Gempa 7,6 M guncang Jepang, WNI diminta tetap waspada
Sebanyak 23 orang dilaporkan terluka dalam gempa yang sempat memicu alarm peringatan tsunami ini.
Sebuah rumah terbakar setelah gempa bumi yang kuat di Aomori, Jepang bagian timur laut, pada 9 Desember 2025. (Foto: EPA)
TOKYO: Gempa bumi berkekuatan 7,6 magnitudo mengguncang pantai utara Jepang pada Senin malam (8/12), memicu peringatan tsunami. Sebanyak 23 orang dilaporkan terluka dalam bencana ini.
Gempa yang mengguncang lepas pantai Misawa di pesisir Pasifik Jepang sekitar pukul 23.00 waktu setempat itu dilaporkan memaksa warga mengungsi dan menyebabkan ribuan rumah mati listrik.
Badan Meteorologi Jepang (JMA) mengeluarkan peringatan tsunami, dengan satu gelombang menerjang pelabuhan di Prefektur Aomori, tempat Misawa berada.
Beberapa gelombang lain mencapai garis pantai dengan ketinggian hingga 70cm, menurut JMA. Pemerintah Jepang memperingatkan potensi gempa susulan dan meningkatnya risiko gempa besar.
Tsunami setinggi 70cm juga tercatat di Pelabuhan Kuji di Prefektur Iwate, yang berbatasan dengan Aomori, sementara gelombang hingga 50cm menerjang permukiman pesisir lain di wilayah tersebut, kata JMA.

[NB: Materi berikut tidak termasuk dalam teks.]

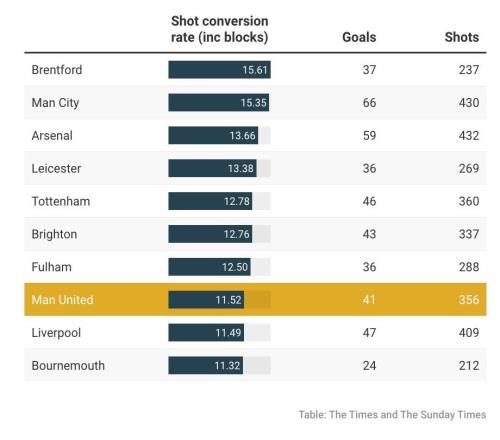Click the Man City team name

[55, 103]
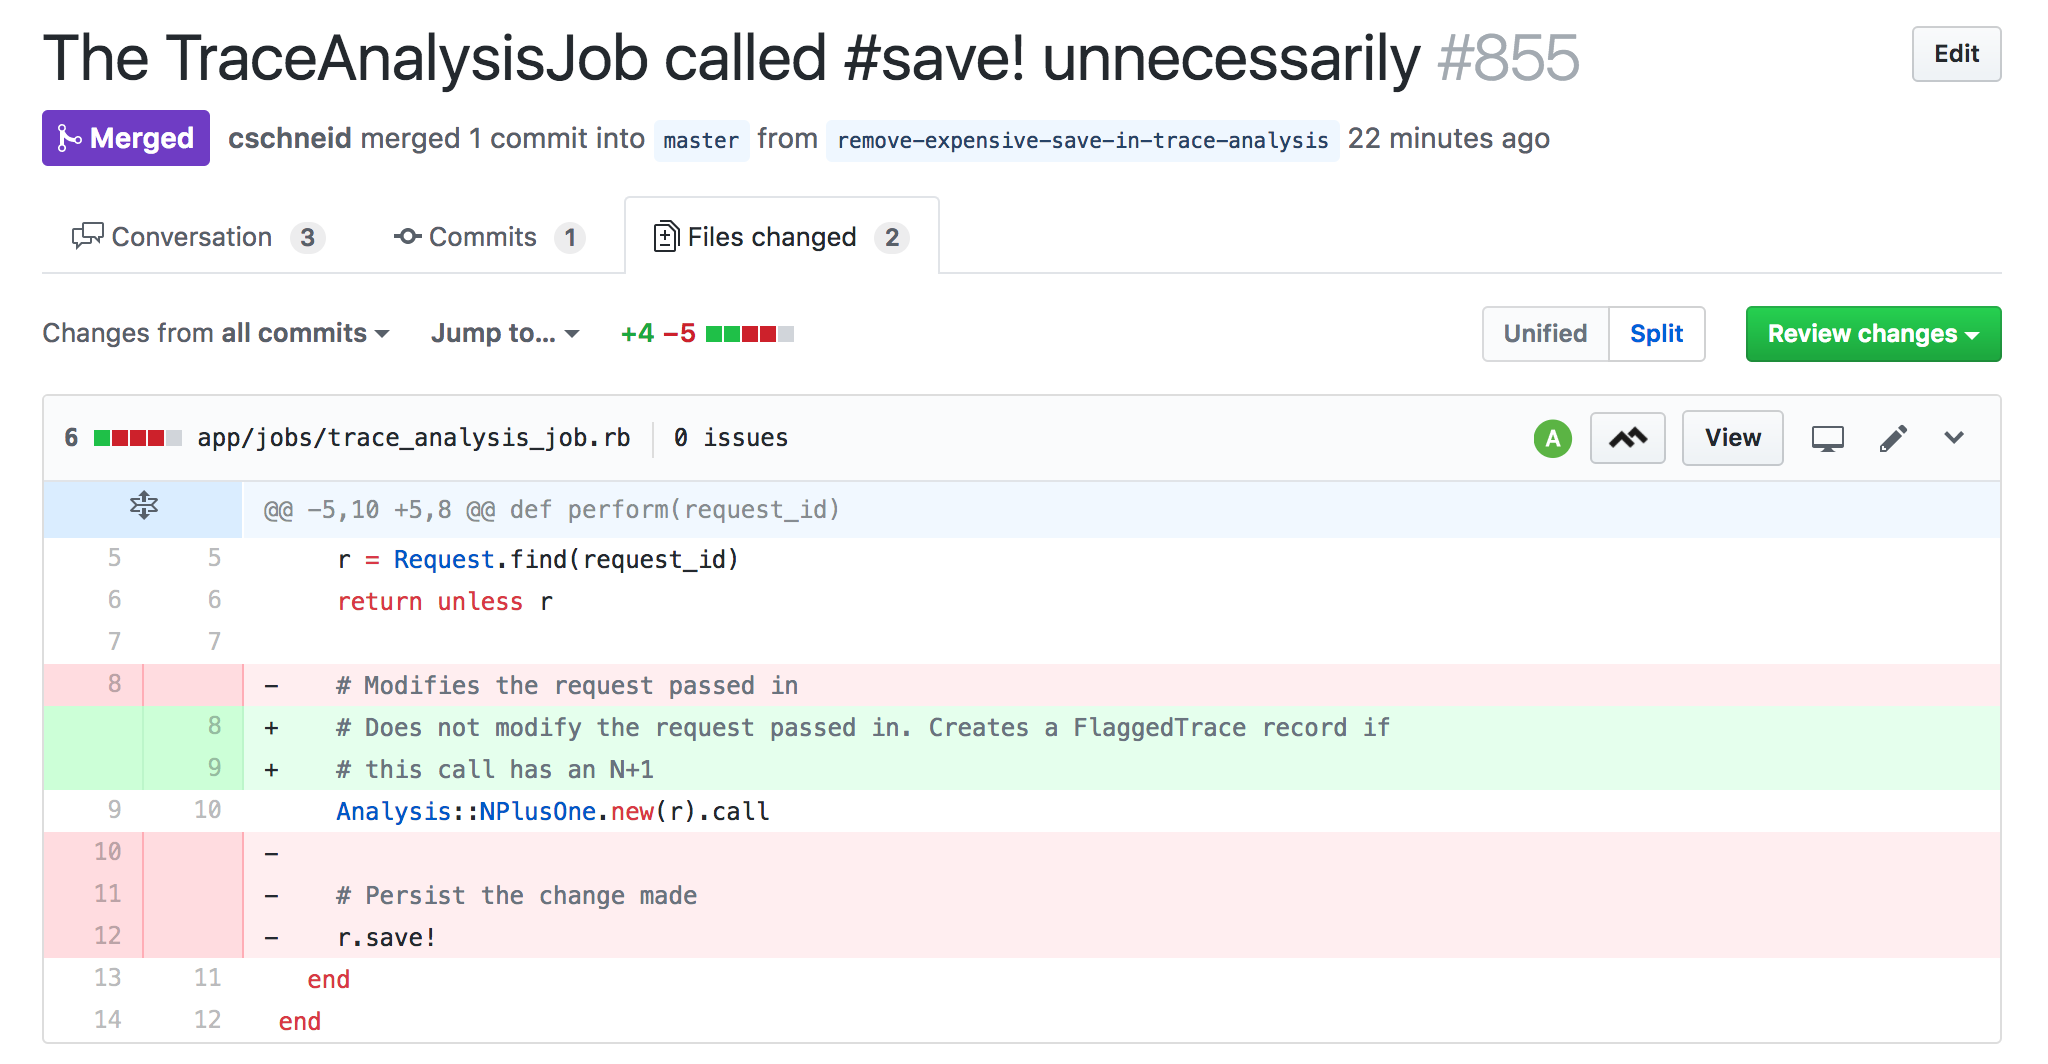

Dini hari Selasa, JMA mencabut peringatan tsunami, menurut kantor berita Kyodo.
NHK mengutip seorang pegawai hotel di Kota Hachinohe, Aomori, yang mengatakan ada sejumlah korban luka akibat gempa tersebut.
“Saya belum pernah merasakan guncangan sebesar ini,” kata pemilik toko serba ada Nobuo Yamada kepada NHK di Hachinohe, seraya menambahkan bahwa kabel listrik di wilayahnya “untungnya” masih berfungsi.
Survei Geologi Amerika Serikat (USGS) mencatat pusat gempa berada di kedalaman 44km.
Rekaman langsung menampilkan pecahan kaca berserakan di jalan.
Warga Hachinohe mengungsi ke balai kota untuk mencari perlindungan, lapor NHK.
Sekitar 2.700 rumah di Aomori padam listrik, menurut Kyodo, dan terdapat banyak laporan kebakaran.
Guncangan juga terasa hingga Sapporo, kota utama di Hokkaido.
Seorang reporter NHK di Hokkaido menggambarkan guncangan terjadi selama sekitar 30 detik yang membuatnya tak mampu berdiri saat gempa terjadi.
Sebelumnya, lembaga meteorologi memperingatkan potensi tsunami setinggi 3m yang diperkirakan menerjang pesisir Pasifik Jepang.
Juru bicara pemerintah Minoru Kihara mendesak warga tetap berada di tempat aman hingga peringatan dicabut.
Pemerintah dalam konferensi pers terpisah memperingatkan wilayah tersebut dapat mengalami gempa kuat dalam beberapa hari ke depan.
Dengan guncangan yang terasa di sebagian besar Jepang utara, layanan kereta cepat Shinkansen dihentikan antara Fukushima dan Aomori. Operator mengumumkan secara daring bahwa sebagian layanan diperkirakan kembali beroperasi pada Selasa pagi.
WNI DIMINTA TETAP WASPADA
Menyusul gempa tersebut, Kedutaan Besar Republik Indonesia (KBRI) di Tokyo mengeluarkan maklumat kepada warga negara Indonesia (WNI) di Jepang untuk tetap waspada.
"Seluruh WNI di Jepang agar terus memantau situasi dari berbagai kanal berita utama nasional, mengikuti seluruh instruksi yang disampaikan oleh otoritas resmi Jepang, termasuk mempelajari rute evakuasi, mempersiapkan tas darurat, menyiapkan dokumen penting dan uang tunai secukupnya," ujar KBRI melalui akun Instagram resmi mereka.
KBRI juga mengatakan bahwa hingga Selasa (9/12) tidak tercatat ada korban dari WNI dalam gempa tersebut.
"Gempa bumi merupakan fenomena alam yang kerap terjadi di Jepang. Untuk itu seluruh WNI diimbau untuk tetap tenang namun agar selalu waspada," ujar KBRI.
KBRI juga memberikan hotline yang bisa dihubungi oleh WNI dalam kondisi darurat, yaitu +81-80-3506-8612 dan +81-80-4940-7419 untuk KBRI Tokyo atau +81-80-3113-1003 untuk KJRI Osaka.